Kids Group Part 3: Getting involved in the schools

Sorry for the delay, but life has a way sometimes of getting in the way of your bigger plans.   A while back I posted about our group, Skeptikids, and have also posted about finding kids and developing a program.  Let me summarize those two for a moment:  If you want to start a kids group that promotes science and critical thinking in your community, do NOT limit it to other skeptics, appeal to the general public!  They’re more receptive than you think.  Also, the key to a good program is to be well rounded, flexible, and share time commitments evenly so no one burns out.  Ok, moving on:

Getting involved with local schools is probably the easiest element of this, and yet it seems to be the most intimidating, based on the emails and phone calls I get.

If you have kids, the simplest thing to do is simply get more involved at the school.  If you can volunteer once or twice a month in your kids’ class, you will have the teacher’s ear anytime you need it.  Likewise, you should get involved with local PTO / SAC committees.  Get to know people.  When you are on a first name basis with your teacher and the principal and are known as a resource to the school, you will find many doors open up for you.

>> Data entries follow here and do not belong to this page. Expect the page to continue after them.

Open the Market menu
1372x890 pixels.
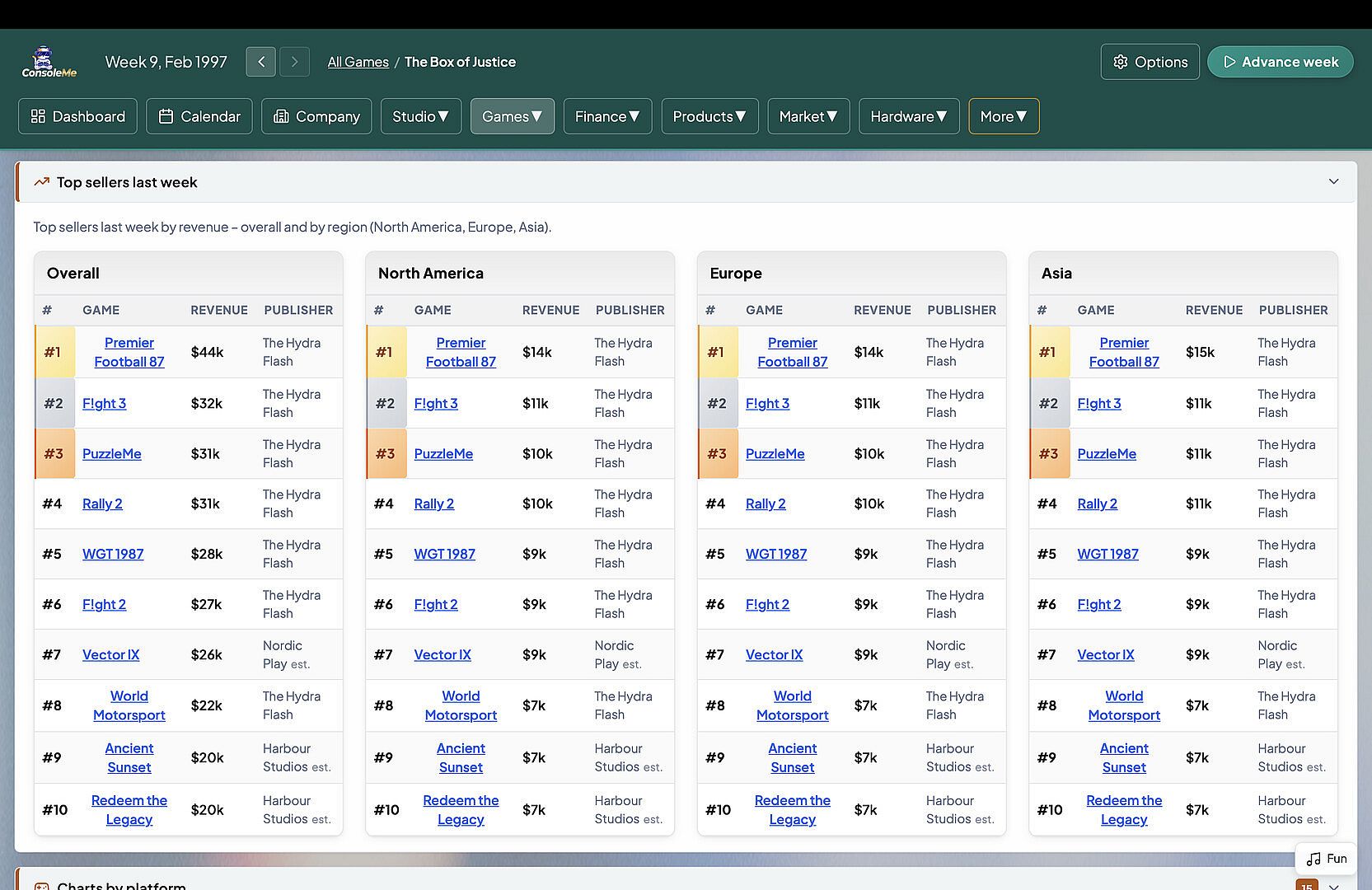coord(808,116)
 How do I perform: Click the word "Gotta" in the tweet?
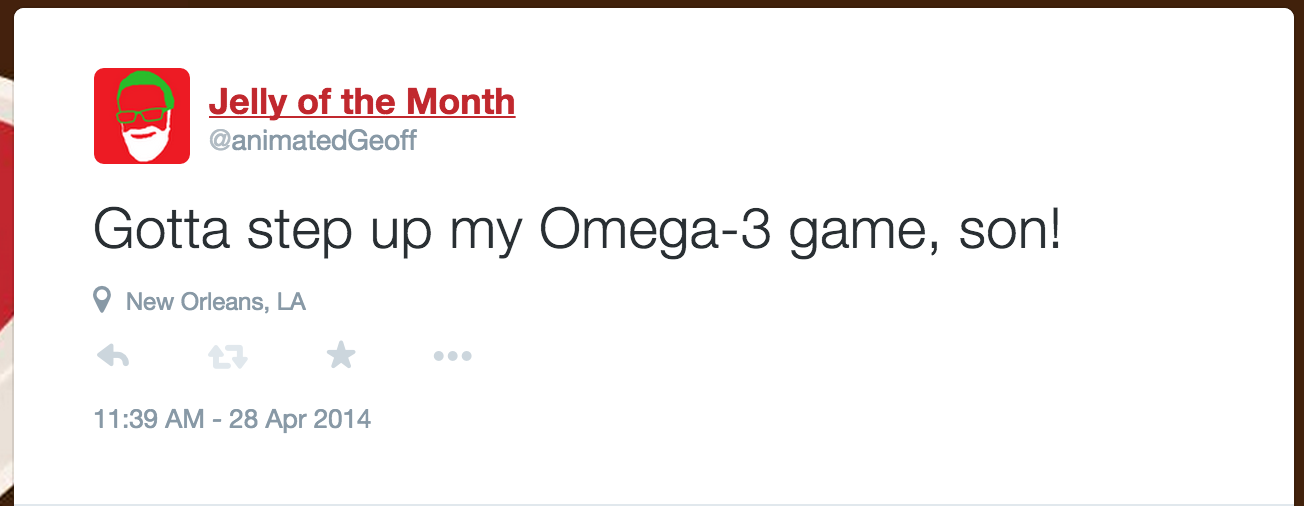[x=162, y=231]
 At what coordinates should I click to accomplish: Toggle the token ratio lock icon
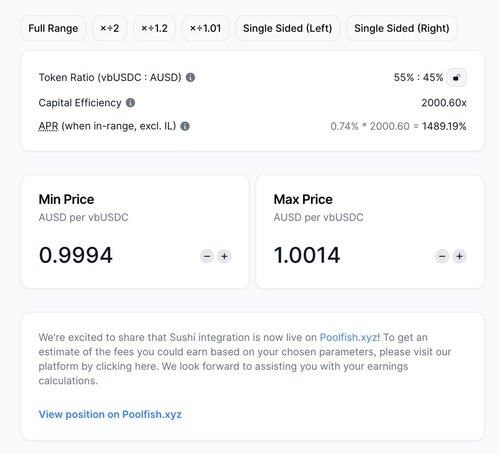(x=456, y=77)
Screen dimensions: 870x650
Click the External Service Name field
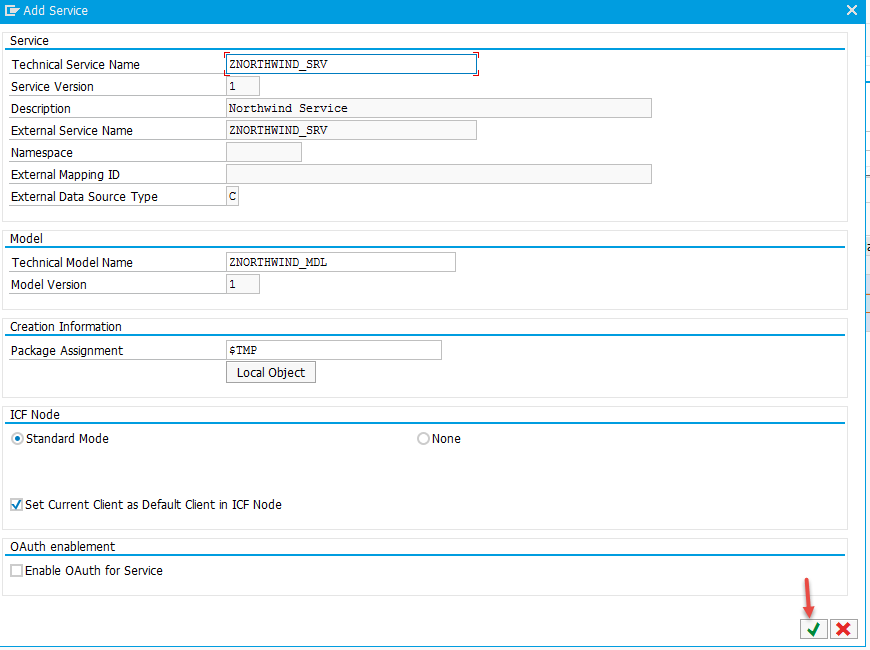click(x=351, y=130)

Another possibility is to have your local skeptic group sponsor a club that a teacher or other parent runs.  You can provide help with activities, maybe come in and do some demonstrations or magic tricks, help on field trips, but let someone already in the school sort out the administrative details associated with the school.

You will most likely have to get a background check, but the school usually handles that.

Finally, the most bare bones way to “get into the schools” is to simply call the principal or vice principal, explain what you are doing, and ask them to distribute your flyers.  They do it all the time for every kids group or special event there is!

Getting into the schools is easy.  Coming up with two or three monthly activities, spread out over the weeks and among the adults, is easy.  Finding interested kids is easy.  The only hard part is doing it!